### LISTED ENTRIES
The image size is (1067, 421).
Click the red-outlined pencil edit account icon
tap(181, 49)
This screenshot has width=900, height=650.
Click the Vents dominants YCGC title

...

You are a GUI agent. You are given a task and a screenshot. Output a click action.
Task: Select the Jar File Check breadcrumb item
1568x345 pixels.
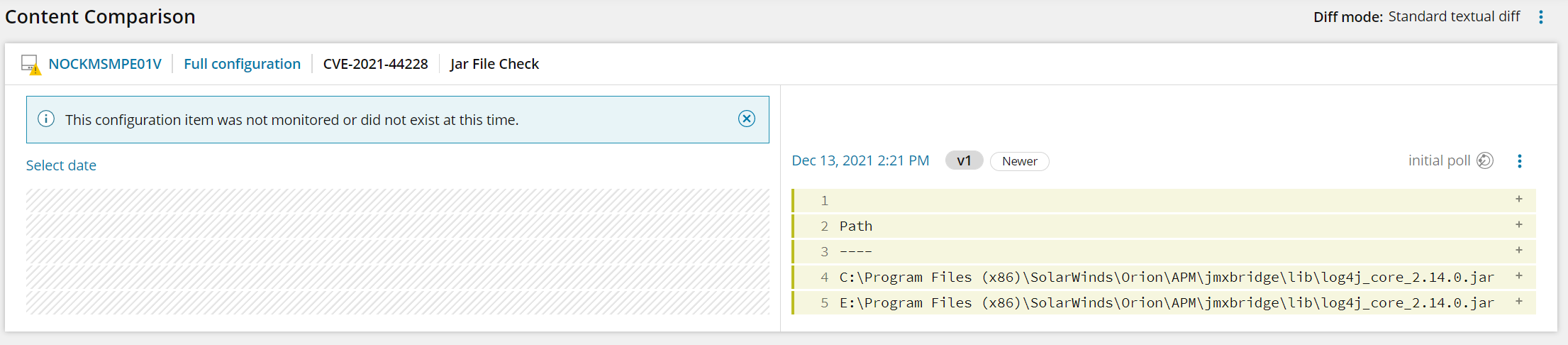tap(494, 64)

...

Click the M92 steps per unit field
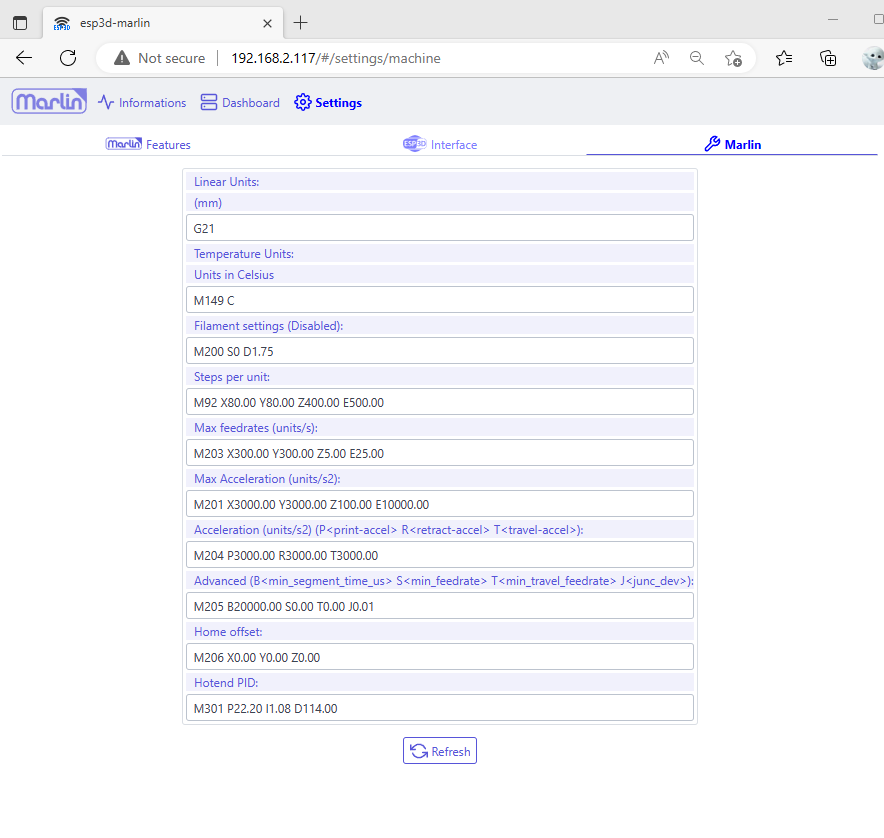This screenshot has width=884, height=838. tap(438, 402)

### WHAT TO DO
Go to the line in the material above that contains "The image size is (1067, 421)." and copy exactly from there through the line that contains "Click the Vents dominants YCGC title", stopping after it.

### FINISHED EXERCISE
The image size is (1067, 421).
Click the red-outlined pencil edit account icon
tap(181, 49)
This screenshot has width=900, height=650.
Click the Vents dominants YCGC title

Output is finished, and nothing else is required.